Susumu Satow was born in 1923, in Mayhew, California and grew up on his family’s 20 acre farm in Sacramento. One of nine children born to Japanese immigrants, his parents sent him and his siblings to Japanese language school after church on Sundays, but he didn’t much like it. He loved baseball and played on his high school team.
Satow was a senior in high school when Pearl Harbor was attacked. He asked his father, “What is going to happen to us?” His father replied, “it is not going to be good.” In the following weeks, a number of the fathers in his neighborhood were rounded up and taken away, suspected of being enemy agents. Satow’s father kept a small bag packed just in case he was arrested. One day that winter, Satow came home from school to discover FBI agents combing through his family’s home, looking for evidence of subversion. They came upon a book in Japanese which aroused their suspicion – the Satows tried to explain that it was a Japanese translation of the bible. They were finally able to convince the agents by pointing to a picture of Jesus at the Last Supper that hung in the living room. One month before he was to graduate from high school, Satow and his family learned that they, along with all the Japanese Americans on the West Coast, were going to be sent to inland relocation camps. They were given one week’s notice, and asked some neighbors to harvest their crop of strawberries in their absence.

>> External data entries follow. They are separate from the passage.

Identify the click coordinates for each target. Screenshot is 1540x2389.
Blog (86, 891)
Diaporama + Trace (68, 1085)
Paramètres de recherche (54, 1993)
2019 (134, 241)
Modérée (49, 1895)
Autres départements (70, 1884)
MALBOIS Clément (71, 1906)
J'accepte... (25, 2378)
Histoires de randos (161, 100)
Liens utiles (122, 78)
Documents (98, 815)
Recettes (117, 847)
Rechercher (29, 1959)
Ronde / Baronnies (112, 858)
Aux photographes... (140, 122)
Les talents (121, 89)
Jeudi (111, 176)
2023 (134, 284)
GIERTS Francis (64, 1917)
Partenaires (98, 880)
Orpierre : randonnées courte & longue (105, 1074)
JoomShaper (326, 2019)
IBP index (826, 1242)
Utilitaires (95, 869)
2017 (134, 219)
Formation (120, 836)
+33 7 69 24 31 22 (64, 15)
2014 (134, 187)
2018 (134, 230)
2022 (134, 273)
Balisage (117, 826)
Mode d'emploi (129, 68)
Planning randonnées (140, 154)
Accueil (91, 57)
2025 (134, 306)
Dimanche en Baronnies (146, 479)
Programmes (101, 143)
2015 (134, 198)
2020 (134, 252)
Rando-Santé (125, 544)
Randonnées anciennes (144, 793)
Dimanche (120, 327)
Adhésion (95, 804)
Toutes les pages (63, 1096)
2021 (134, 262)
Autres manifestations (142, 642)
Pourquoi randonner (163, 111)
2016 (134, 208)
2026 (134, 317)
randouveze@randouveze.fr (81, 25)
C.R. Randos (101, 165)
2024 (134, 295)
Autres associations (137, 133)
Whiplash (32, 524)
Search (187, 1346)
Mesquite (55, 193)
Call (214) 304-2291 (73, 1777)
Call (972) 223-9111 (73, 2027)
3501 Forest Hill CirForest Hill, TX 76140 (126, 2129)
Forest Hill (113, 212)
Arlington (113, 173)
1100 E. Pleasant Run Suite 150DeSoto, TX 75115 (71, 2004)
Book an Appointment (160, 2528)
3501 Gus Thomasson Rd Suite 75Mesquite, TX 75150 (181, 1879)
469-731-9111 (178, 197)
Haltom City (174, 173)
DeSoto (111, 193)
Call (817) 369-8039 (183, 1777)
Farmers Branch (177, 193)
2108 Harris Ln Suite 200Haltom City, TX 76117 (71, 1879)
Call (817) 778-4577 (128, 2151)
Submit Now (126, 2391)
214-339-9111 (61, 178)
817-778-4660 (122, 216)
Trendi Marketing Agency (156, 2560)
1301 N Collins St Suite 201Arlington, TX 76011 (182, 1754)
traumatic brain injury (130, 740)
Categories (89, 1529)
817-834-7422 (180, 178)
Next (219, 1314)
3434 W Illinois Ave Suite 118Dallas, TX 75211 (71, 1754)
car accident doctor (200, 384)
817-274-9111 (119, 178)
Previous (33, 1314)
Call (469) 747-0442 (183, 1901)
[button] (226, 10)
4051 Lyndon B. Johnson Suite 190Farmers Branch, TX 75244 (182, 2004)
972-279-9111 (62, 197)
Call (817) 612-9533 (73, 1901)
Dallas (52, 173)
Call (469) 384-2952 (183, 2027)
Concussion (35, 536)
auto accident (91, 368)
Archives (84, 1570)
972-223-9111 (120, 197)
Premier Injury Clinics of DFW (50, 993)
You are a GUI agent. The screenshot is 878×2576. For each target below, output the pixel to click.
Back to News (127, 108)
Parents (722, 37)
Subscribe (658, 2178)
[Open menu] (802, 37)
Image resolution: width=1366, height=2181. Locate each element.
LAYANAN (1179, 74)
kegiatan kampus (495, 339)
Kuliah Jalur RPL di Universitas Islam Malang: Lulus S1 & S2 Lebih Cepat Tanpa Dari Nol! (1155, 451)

After more than a year in camp, Satow volunteered for the 442nd Regimental Combat Team and was inducted into the Army in July of 1943. He was put in as an 81mm mortar section of Company H and was assigned to lay telephone wire from the gun position to the forward observers’ positions. Satow and the rest of the 442nd arrived in Italy in June of 1944 and went into combat just north of Rome on June 26th. He fought with the 442nd in Italy through the summer and early fall of 1944, and then went with his unit to the Vosges Mountains in France. In October, he was wounded in the back from shrapnel, and was therefore recuperating in a hospital when the Lost Battalion campaign decimated the 442nd. Satow and the men who were left in the 442nd were then sent back to Italy and he fought there until the war in Europe ended.
After the war, Satow returned to Sacramento and found work at McClellan Air Force Base. The climate was far less hostile than it had been before and during the war, but Satow did still encounter prejudice and discrimination. One night in 1952, he took his family to a restaurant in town, and although they were seated, they were never served, and eventually walked out.